投稿日:2024.7.17/更新日:2024.10.22
セラノスティクス(Theranostics)は、治療(Therapy)と画像診断(Diagnostics)を組み合わせた新しい医療メソッドであり、プレシジョンメディシンの代表的な治療の一つです。特に近年注目されているのが前立腺がんに対するセラノティクスです。
前立腺がんに特徴的なタンパク質であるPSMAを標的にした「PSMA標的(放射線)治療」は、PSMAを持つがんの位置を特定し、その部位に放射性薬剤をピンポイントで届けることができる、セラノティクスを代表とする治療です。前立腺がん細胞をピンポイントに攻撃することができることから、前立腺がんに対する精密医療(プレシジョンメディシン)ということができます。
この治療法は、主に米国、オーストラリア、シンガポール、マレーシア、ドイツをはじめとする欧州で行われています。当グループでは、オーストラリアと連携してPSMA標的治療を提供しています。また現在、前立腺がんだけでなく、膵臓がんに対するセラノティクスの開発も進んでいます。

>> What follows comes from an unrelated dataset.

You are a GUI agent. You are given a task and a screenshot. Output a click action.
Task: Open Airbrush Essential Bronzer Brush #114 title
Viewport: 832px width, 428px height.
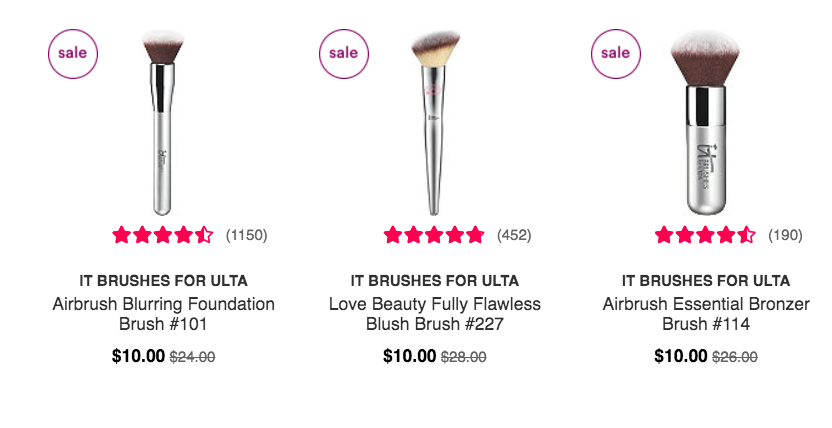point(706,313)
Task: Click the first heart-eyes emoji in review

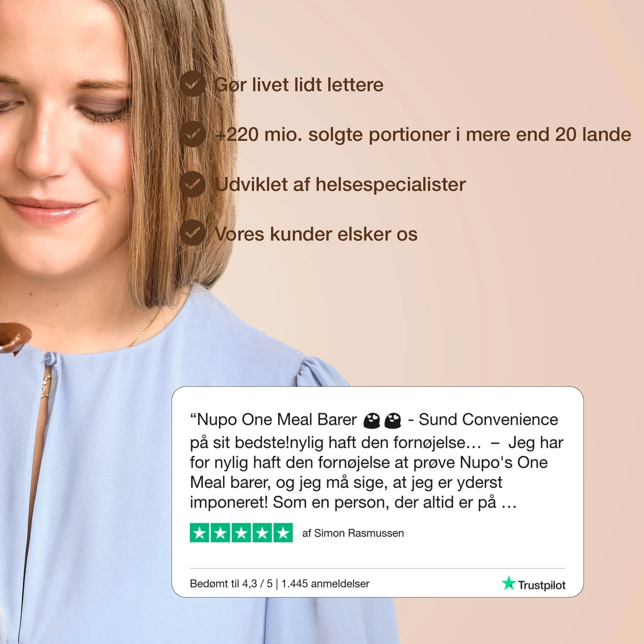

前立腺がんの中には、標準治療に対して抵抗性を示すものがあります。これが「去勢抵抗性前立腺がん」と呼ばれるもので、標準治療後にも転移や進行が見られる場合、この治療法が選択肢の一つとなります。
PSMA標的治療は、前立腺がん細胞に多く発現するPSMAを標的にした治療法です。この治療では、PSMAを選択的に狙う低分子リガンドにルテチウム-177(ルテチウム-177 PSMA-617:LuPSMA)という放射性薬剤を結合させます。これにより、全身に転移した前立腺がんのみに高線量の放射線を正確に照射することが可能です。

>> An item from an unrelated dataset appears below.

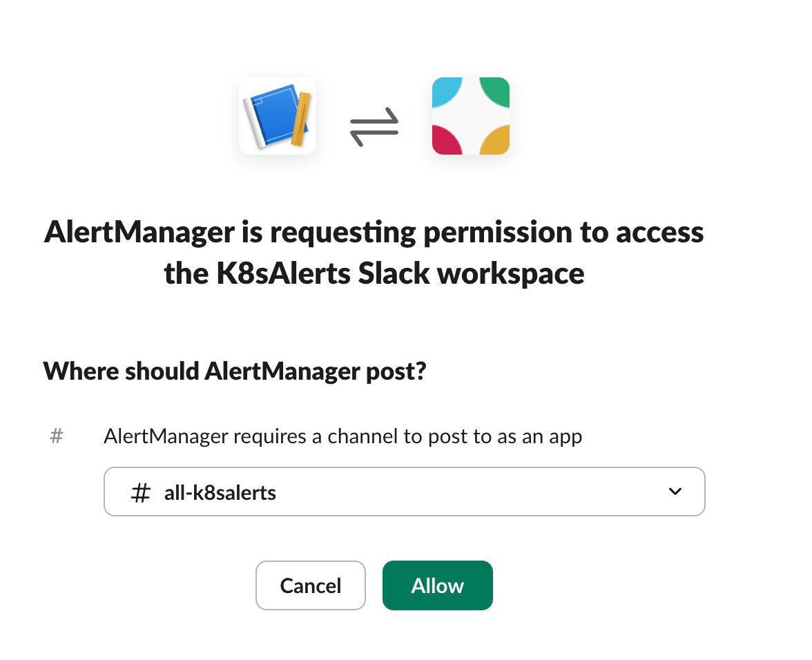Dismiss the request with the Cancel button
This screenshot has height=660, width=812.
[x=310, y=585]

視覚化可能: LuPSMAは低レベルのガンマ線を放出し、これを利用して核医学画像診断が可能です。これにより、PSA値に頼らず、治療効果やがんの状態をリアルタイムで確認できます。
治療効果の随時判断: 画像診断により、治療の効果を随時判断できるため、適切な治療計画を立てることができます。
非侵襲的な治療: PSMA標的治療は、静脈に薬剤(LuPSMA)を注射し、がん細胞に集まった薬剤が放射線を放出することで治療を行います。この治療は、点滴のルートから薬剤を投与するだけなので、体への侵襲が少なく、体力のない患者にも比較的受けやすい療法です。
ドイツで開発され、欧米を中心に世界で始まっているPSMA標的治療。その効果は2017年から主要な国際学会で軒並み発表され、世界中で大変な注目を集めています。しかし日本には放射性物質の取り扱いに関する法的な制限があり、国内で検査や治療を受けられるようになるまで数年はかかるといわれています。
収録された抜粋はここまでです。